## DIRECTIVES
**A)** In the Sheriff Lee Baca post, who spoke first at the press conference?
**B)** Transcribe the part of the Sheriff Lee Baca post starting at "This fact alone" and ending at "all about me.".
--- PROVIDED TEXT ---
Sheriff Lee Baca the ACLU and Me

So, yesterday.

I’m sure you want to know.

Firstly, I want to thank the ACLU for co-counseling my suit against the Sheriff.

They have worked for months on this case and they have every reason to believe in a positive outcome.

My personal suit separated from the class action.

I am suing the Sheriff’s Department for a considerable amount of money.

I arrived early at the ACLU office down town.  I met with my lawyers.  I watched the 30 or so cameras being set up from TV stations all over the USA.

Jennie Pasquarella spoke first.  A more eloquent speaker one could not hope to listen to.  A more brilliant lawyer one could not hope to meet.

Like all of the lawyers who work for the ACLU she is motivated by fairness for all.

She said:

The principle of bail is something so fundamental, that you shouldn’t be held until you’re found guilty.

I waited my turn.

I listened again to this startling fact:  The Immigration Department is mandated  to deport 400, 000 people a year from the USA.

This fact alone never ceases to shock and amaze me.  The implications, I’m sure, are not lost on any of you.

The last time I faced a barrage of press like that I was at the Sundance Film Festival.  It was all about me.

Yesterday I was representing thousands of the disenfranchised, the oppressed and the wrongly imprisoned.

In light of Jerry Brown’s veto of the Trust Act and set against the back drop of a recent, damning report documenting violence and abuse in The Men’s County Jail, this case could not be more relevant.

Sheriff Lee Baca has been effectively told that he is incapable of running a jail by the board of supervisors.

Humiliatingly the Supervisors, not the Sheriff, will find someone more competent to run the jail.

Within minutes of the end of our press conference the Sheriff’s representative disputed the charge that the Sheriff’s Department has denied bail to anyone because of ICE holds.

“If you are able to post bail — say it’s $10,000 — and you’re an immigrant from wherever. With or without an ICE hold, we accept that,” said the spokeswoman, Nicole Nishida.

An outright LIE.

A report by prison expert James Austin cites data from Baca’s office indicating that at least 20,000 Los Angeles County inmates, nearly all of them Latino males, were subjected to ICE holds in 2011.
--- GIVEN RECORDS ---
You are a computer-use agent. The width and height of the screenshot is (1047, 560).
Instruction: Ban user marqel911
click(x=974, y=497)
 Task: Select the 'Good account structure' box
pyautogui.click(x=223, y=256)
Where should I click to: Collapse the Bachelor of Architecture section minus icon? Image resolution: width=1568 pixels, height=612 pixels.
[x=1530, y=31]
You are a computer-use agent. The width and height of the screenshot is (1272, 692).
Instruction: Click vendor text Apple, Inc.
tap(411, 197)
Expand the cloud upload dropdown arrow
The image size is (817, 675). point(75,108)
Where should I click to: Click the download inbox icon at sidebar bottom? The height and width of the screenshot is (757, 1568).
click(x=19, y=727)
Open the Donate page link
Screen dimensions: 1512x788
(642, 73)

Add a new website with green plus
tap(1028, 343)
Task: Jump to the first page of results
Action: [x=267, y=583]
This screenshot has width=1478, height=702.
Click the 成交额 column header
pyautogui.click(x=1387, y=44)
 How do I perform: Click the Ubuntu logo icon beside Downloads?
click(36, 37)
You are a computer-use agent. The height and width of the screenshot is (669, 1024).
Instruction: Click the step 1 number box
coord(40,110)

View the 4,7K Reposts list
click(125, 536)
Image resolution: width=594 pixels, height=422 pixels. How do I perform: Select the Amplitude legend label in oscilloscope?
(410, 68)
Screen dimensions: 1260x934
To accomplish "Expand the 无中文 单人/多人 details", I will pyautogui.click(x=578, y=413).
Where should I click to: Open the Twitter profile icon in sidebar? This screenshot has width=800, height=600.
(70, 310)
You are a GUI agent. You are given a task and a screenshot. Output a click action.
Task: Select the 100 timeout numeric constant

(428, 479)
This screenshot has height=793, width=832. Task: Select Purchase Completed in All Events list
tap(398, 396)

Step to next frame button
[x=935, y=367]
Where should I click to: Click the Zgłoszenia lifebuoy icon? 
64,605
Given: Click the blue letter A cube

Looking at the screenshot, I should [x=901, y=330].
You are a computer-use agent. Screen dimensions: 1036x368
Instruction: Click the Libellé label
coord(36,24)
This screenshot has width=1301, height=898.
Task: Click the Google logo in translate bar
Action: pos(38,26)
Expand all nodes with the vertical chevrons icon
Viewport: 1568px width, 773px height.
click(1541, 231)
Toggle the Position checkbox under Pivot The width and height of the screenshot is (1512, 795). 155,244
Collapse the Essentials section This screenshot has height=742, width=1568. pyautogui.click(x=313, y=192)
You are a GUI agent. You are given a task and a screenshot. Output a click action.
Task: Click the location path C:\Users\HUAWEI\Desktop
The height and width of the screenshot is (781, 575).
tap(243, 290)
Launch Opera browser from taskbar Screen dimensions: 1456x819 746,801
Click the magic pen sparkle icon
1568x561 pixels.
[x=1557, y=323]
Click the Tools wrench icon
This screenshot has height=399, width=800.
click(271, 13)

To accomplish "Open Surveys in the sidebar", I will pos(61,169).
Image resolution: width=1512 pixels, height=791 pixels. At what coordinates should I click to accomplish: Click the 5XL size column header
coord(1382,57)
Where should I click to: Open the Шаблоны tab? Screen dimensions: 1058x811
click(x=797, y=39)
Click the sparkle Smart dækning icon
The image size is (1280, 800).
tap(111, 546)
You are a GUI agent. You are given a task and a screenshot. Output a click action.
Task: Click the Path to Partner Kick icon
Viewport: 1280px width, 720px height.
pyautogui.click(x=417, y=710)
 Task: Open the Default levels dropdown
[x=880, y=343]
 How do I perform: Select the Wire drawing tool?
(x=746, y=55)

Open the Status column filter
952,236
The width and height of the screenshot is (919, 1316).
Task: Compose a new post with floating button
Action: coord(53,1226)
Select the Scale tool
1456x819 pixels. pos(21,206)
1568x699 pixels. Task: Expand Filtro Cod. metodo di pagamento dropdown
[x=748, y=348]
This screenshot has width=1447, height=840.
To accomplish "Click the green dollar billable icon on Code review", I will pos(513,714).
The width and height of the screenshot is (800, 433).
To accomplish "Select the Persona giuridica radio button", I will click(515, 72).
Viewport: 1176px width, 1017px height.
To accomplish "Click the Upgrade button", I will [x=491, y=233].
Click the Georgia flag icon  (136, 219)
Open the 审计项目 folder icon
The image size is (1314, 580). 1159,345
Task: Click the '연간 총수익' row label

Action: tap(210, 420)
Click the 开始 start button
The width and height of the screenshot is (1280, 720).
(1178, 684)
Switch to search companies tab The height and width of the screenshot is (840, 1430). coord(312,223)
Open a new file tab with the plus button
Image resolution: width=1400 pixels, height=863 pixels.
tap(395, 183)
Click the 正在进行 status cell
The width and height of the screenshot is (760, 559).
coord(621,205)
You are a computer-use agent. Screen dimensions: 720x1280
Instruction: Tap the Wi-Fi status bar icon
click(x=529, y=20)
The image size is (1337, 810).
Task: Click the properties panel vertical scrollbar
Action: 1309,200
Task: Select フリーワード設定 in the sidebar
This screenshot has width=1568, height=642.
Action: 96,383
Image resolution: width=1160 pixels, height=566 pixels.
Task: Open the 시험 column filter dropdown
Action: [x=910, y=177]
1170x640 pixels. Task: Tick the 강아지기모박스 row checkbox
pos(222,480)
---
## SOLUTIONS TO THE PROBLEMS
**A)** Jennie Pasquarella spoke first.

**B)**
This fact alone never ceases to shock and amaze me.  The implications, I’m sure, are not lost on any of you.

The last time I faced a barrage of press like that I was at the Sundance Film Festival.  It was all about me.